Komaki Fujii opened her central Tokyo vegetarian restaurant in 2013, when the future looked bright. Shinzo Abe, Japan’s prime minister, had just taken office promising a bold package of reforms that would supercharge the country’s stagnant economy and transform the way it did business. Now, Abe is preparing to step down with many of those promises unfulfilled. That will make it even harder for Japan to recover from the impact of the coronavirus, which has sent the world’s third largest economy after the United States and China shrinking at its fastest pace since World War II.

Abe’s successor will face Japanese voters and businesspeople who have seen the hard-won economic gains of the last eight years slip away in the face of the pandemic. Many will wonder whether Abe’s promises, so tightly identified with him that they came to be known as Abenomics, ever changed much at all. While Fujii does not blame her current hardship on Abe — the whole world is facing a devastating economic crisis — she is unsure whether he deserves much credit for her prior success.

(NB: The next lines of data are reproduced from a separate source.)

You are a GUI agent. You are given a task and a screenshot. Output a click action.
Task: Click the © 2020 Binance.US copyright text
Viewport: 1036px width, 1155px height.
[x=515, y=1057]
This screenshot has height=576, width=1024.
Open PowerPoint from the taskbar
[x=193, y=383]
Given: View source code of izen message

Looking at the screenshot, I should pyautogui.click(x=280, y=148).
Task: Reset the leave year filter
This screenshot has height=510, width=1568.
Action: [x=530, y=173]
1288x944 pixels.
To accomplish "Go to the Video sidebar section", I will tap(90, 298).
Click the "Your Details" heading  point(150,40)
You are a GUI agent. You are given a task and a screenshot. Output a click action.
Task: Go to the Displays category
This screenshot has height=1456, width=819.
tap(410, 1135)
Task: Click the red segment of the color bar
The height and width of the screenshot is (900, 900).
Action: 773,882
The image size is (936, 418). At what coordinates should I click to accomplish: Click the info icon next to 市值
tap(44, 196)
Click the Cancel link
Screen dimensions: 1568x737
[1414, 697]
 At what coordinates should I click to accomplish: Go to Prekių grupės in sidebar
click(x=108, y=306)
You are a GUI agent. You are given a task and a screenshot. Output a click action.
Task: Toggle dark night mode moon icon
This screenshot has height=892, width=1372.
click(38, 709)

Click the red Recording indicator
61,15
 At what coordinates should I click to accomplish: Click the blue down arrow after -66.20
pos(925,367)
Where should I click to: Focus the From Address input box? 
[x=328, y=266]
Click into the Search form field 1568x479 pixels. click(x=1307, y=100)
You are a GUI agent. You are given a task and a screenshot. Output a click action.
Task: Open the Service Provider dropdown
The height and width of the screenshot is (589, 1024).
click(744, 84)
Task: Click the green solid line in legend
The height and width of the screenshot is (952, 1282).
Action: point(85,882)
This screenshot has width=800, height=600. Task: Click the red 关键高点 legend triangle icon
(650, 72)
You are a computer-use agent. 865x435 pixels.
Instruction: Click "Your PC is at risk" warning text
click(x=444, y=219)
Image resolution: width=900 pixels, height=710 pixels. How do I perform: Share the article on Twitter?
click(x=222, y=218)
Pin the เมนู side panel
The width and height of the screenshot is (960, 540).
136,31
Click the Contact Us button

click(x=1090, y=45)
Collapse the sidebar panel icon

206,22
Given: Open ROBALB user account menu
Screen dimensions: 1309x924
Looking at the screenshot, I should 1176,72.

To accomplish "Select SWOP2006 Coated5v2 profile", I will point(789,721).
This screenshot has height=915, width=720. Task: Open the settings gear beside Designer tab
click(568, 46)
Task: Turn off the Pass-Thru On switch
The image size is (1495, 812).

“I don’t know if Abenomics was the right answer,” she said from her shop in the Akihabara district, which until the coronavirus struck had been packed with tourists and businesspeople hungry for dishes like fried noodles. But when it comes to her own business, she said, “there’s nothing you can really point to and say, ‘That was great.’”

The conservative, governing Liberal Democratic Party is due to choose a replacement for Abe in September. It is likely to stick with some version of his namesake economic policies, which called for making money cheap and readily available, amping up government spending and transforming the way the country’s bureaucracy and corporations did business. “Abe’s resignation happened so suddenly that no one has an agenda, has a strategy, has thought about how they’re going to run this government,” said Gerald L Curtis, a professor emeritus of political science at Columbia University.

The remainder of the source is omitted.